Tally up the lines below containing the string "plus", then write the number alone.

-- Record extracts follows --

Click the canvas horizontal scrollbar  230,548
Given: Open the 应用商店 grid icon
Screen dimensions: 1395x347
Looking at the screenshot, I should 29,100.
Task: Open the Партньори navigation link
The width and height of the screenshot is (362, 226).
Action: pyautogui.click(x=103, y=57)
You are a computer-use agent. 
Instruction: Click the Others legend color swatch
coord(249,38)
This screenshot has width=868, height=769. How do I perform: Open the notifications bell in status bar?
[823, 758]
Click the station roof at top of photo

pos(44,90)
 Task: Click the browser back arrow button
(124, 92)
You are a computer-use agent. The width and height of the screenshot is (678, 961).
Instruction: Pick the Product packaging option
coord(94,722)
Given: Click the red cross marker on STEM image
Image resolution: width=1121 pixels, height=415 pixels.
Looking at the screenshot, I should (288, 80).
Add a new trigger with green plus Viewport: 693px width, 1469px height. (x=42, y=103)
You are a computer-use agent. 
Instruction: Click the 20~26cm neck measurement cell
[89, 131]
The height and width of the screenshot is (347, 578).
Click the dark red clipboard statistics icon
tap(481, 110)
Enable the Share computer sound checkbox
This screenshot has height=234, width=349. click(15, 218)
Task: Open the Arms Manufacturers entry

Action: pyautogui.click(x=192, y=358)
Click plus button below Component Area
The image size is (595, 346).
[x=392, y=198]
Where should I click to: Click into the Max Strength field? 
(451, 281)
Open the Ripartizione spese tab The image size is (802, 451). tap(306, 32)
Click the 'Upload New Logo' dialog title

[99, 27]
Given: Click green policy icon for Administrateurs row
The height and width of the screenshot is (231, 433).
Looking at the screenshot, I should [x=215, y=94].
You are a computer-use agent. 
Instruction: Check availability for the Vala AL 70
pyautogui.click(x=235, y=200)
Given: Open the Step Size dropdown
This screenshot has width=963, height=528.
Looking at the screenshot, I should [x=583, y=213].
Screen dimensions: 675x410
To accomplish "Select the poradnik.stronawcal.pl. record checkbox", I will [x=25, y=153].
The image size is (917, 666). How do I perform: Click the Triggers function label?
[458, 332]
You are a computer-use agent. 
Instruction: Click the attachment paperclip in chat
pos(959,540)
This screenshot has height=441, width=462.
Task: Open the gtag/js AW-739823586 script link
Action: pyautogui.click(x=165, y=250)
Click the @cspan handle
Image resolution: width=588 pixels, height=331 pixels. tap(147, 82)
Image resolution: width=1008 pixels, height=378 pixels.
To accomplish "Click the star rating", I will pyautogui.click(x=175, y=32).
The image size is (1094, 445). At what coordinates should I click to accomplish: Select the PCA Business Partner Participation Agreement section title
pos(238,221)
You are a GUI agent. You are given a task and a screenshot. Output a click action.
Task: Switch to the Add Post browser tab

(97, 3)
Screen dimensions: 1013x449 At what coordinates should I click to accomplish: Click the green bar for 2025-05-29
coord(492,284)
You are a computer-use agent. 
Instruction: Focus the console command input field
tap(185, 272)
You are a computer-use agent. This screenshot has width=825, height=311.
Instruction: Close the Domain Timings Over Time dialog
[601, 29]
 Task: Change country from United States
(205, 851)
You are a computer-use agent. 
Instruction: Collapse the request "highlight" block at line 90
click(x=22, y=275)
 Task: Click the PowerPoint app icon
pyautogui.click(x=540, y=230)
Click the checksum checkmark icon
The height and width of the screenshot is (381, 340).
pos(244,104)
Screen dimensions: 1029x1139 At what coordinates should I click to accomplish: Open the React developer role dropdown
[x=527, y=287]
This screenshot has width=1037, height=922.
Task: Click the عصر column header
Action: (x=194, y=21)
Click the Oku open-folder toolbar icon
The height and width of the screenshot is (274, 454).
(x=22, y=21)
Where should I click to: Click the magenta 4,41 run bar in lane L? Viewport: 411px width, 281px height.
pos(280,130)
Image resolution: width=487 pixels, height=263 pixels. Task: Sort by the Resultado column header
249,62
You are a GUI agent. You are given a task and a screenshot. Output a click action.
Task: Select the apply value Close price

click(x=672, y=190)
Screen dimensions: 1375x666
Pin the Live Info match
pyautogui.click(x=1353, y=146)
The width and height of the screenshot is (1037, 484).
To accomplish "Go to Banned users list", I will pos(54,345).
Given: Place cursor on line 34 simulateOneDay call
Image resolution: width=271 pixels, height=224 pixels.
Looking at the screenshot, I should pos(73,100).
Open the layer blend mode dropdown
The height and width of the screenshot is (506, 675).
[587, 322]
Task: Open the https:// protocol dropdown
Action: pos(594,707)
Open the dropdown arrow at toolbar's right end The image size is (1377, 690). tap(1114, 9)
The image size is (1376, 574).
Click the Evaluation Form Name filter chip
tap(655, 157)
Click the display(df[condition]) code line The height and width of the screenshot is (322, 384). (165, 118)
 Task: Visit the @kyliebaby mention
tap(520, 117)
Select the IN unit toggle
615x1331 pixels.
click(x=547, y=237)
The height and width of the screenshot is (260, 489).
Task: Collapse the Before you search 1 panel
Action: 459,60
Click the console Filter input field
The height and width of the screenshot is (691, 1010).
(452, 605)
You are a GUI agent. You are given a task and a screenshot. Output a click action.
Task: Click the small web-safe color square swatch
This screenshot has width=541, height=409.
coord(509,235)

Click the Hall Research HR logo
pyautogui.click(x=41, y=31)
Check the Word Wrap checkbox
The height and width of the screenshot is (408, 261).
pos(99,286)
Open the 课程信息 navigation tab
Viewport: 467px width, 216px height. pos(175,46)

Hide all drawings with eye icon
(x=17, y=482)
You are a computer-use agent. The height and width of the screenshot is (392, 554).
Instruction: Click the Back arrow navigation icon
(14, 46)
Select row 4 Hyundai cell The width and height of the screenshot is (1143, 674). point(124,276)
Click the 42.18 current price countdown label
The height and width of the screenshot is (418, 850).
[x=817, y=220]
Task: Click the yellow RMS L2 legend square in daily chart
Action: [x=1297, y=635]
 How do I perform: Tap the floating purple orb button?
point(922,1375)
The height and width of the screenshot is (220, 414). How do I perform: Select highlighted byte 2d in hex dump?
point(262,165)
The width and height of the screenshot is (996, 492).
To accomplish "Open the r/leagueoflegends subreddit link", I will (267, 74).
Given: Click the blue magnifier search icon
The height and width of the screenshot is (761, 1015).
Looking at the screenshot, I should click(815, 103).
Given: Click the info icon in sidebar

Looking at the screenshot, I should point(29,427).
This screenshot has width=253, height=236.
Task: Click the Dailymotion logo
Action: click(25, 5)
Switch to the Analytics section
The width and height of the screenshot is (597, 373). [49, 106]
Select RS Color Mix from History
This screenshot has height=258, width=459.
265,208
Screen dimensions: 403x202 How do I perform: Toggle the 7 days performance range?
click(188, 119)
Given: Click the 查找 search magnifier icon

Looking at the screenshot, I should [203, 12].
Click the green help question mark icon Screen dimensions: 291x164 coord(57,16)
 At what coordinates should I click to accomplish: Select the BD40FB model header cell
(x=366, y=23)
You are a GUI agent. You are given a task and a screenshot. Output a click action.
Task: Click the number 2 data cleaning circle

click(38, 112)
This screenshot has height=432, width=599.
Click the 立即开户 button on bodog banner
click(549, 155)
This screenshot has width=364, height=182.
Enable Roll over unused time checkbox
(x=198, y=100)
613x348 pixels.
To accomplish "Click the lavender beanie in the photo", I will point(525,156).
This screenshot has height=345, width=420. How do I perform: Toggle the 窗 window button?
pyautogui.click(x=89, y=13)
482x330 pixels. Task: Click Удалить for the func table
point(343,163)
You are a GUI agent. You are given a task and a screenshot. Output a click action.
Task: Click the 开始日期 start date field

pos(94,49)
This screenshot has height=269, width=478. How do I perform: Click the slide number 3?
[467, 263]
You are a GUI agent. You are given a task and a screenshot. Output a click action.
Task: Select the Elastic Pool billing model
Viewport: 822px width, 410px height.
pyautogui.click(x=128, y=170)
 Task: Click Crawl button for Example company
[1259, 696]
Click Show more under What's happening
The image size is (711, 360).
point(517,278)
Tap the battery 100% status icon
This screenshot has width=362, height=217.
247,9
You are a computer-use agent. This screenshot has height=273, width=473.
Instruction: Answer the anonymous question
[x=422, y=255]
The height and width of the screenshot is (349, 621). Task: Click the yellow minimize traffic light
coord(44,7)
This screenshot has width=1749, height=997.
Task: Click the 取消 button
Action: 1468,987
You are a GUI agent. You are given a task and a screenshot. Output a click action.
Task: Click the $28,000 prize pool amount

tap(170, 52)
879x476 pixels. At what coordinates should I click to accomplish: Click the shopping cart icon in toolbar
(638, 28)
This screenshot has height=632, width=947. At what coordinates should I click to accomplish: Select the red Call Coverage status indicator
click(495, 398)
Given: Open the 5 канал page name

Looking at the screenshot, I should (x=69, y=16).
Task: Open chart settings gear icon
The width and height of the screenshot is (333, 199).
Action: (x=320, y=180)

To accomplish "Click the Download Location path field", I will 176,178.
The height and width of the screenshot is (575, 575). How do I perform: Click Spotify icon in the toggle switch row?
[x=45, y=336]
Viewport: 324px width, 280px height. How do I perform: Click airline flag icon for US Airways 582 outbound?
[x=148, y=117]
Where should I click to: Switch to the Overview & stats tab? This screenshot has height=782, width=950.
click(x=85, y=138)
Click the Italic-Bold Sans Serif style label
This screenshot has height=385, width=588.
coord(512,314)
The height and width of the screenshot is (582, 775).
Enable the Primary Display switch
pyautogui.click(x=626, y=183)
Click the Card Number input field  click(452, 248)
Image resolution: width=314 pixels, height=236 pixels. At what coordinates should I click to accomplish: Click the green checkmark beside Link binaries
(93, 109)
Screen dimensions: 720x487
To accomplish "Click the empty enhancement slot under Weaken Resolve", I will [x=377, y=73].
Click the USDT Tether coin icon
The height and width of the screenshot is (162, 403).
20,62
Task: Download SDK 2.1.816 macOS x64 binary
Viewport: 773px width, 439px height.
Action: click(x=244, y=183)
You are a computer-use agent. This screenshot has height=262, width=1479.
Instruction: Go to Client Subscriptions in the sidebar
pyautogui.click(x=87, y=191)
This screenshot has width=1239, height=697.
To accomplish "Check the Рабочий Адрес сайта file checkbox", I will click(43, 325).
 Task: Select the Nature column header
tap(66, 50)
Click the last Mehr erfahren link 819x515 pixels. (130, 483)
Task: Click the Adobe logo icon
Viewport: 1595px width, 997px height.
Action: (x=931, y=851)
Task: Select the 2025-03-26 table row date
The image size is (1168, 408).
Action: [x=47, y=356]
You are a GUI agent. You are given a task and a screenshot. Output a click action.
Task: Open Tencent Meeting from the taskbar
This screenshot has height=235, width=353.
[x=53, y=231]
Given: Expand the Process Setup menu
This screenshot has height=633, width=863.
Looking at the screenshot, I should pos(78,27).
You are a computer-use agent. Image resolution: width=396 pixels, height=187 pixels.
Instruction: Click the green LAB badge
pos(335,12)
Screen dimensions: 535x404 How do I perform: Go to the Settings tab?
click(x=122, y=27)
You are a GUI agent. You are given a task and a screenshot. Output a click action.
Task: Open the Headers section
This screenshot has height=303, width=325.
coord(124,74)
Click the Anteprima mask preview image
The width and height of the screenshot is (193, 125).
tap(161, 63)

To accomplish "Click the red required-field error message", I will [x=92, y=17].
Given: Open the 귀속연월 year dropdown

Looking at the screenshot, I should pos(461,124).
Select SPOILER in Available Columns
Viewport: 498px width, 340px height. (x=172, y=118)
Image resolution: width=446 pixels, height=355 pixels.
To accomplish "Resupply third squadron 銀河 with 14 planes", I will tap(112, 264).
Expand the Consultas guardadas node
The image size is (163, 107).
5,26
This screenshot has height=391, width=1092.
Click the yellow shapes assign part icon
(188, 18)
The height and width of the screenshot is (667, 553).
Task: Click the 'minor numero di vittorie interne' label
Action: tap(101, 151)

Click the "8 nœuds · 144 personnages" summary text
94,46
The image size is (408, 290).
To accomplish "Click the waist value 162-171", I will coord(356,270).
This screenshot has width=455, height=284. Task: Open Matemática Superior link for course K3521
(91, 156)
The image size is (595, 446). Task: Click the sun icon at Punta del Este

-- Record extracts concluded --

#### Answer to this problem
2